Using Snowflake with on-premises Amazon S3-compatible object storage
The Amazon S3 API has become an industry standard for object storage. Large enterprises with specific security, privacy and regulatory requirements may choose to store all or part of their analytics data on-premises. On-premises S3 compatible object storage, such as Scality RING and Scality ARTESCA, is a natural choice because these solutions bring high data resiliency and high performance access to the data, at an affordable cost per terabyte.
Snowflake runs on public cloud infrastructure, such as Amazon Web Services (AWS), Microsoft Azure, and Google Cloud Platform (GCP). While the Snowflake architecture is not designed to run on-premises or in a private cloud environment, Snowflake supports the S3 API. As a result, Snowflake can integrate with Scality’s on-premises S3-compatible storage.
It is possible to create external stages (locations to store data) and external tables against RING and ARTESCA. This capability extends features and functionalities that work with external stages and tables to data outside of the public cloud, either on-premises or at the edge.
Organizations can establish a secure connection between their on-premises Scality storage and their Snowflake account, allowing them to load data into Snowflake using their existing data pipelines.
This integration enables customers to take advantage of Snowflake’s cloud data warehousing capabilities, while still keeping their data within their own environment, providing them with greater control and flexibility over their data management.
How to connect Snowflake to your on-premises Scality RING or Scality ARTESCA
To connect Snowflake with Scality RING or ARTESCA, the endpoint must be:
- Accessible from Snowflake compute in the public cloud where you run Snowflake.
- Set to use direct credentials.
- Set to use HTTPS communication with a valid SSL certificate
Setting up S3-compatible storage
To use S3-compatible storage with Snowflake, you must first create an external stage that points to the storage device.
create or replace stage my_s3compat_stage url='s3compat://my_bucket/my_files/' endpoint='s3.storage.com' credentials=(aws_key_id='1a2b3c' aws_secret_key='4x5y6z')
S3-compatible storage introduces two new additions to the create external stage syntax:
- URL Prefix s3compat – This signals to Snowflake that it’s connecting to a device with an S3-compliant API.
- The endpoint parameter – This is the fully-qualified domain that points to the S3 API endpoint.
Note that only direct credentials are supported with S3-compatible storage using external stages.
Using S3-compatible storage
S3-compatible stages offer the same functionality as external stages. This means you can copy data in and out of the stage:
copy into my_table from @my_s3compat_stage; copy into @my_s3compat_stage/path from my_table;
You can also create external tables on S3-compatible storage for performing analytical queries on the data. External table features, such as data sharing, work with external tables created on S3-compatible stages.

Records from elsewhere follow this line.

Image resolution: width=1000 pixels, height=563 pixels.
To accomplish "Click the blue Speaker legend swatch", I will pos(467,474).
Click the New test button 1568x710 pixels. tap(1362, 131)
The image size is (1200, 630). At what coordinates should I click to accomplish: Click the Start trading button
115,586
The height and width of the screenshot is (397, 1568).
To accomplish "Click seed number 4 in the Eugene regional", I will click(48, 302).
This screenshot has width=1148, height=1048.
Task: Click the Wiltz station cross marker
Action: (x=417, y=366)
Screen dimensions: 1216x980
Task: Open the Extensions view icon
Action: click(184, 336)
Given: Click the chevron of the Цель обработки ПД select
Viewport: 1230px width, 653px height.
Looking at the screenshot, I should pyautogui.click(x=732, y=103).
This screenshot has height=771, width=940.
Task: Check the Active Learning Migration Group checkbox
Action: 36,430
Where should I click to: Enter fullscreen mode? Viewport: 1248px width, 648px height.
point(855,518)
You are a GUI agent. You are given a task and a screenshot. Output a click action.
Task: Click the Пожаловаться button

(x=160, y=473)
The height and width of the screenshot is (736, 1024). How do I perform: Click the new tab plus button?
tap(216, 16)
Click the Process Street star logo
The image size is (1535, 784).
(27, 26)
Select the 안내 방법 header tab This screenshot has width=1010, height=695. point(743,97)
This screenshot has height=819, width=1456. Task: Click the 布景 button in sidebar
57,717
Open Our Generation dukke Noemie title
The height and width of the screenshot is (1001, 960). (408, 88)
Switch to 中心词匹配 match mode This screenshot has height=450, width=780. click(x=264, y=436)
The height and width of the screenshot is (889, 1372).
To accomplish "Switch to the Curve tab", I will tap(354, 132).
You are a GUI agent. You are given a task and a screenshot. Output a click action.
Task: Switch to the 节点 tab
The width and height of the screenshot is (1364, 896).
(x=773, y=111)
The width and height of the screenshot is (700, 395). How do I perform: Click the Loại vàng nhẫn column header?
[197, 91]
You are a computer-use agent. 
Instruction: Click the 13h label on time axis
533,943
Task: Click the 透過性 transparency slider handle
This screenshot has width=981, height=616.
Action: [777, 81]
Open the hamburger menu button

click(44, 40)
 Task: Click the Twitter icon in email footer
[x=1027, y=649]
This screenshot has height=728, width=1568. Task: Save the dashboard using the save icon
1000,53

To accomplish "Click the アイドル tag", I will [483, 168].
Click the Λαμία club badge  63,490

create or replace external table my_ext_table with location = @my_s3compat_stage/files/ auto_refresh = false refresh_on_create = true file_format = (type = parquet) pattern='.*sales.*[.]parquet';
External tables for S3-compatible storage have the following limitations:
- Auto-refresh is not supported
- Query performance will vary depending on networking and device performance
Improved data warehousing with increased security, decreased costs
Combining on-premises Scality object storage with Snowflake provides the best of both worlds — modern data warehousing capabilities and robust privacy compliance, security, and cost management. This hybrid approach allows large companies to keep sensitive data on-premises while leveraging Snowflake’s cloud-native platform for data warehousing, delivering a powerful and flexible solution for modern data-intensive workloads.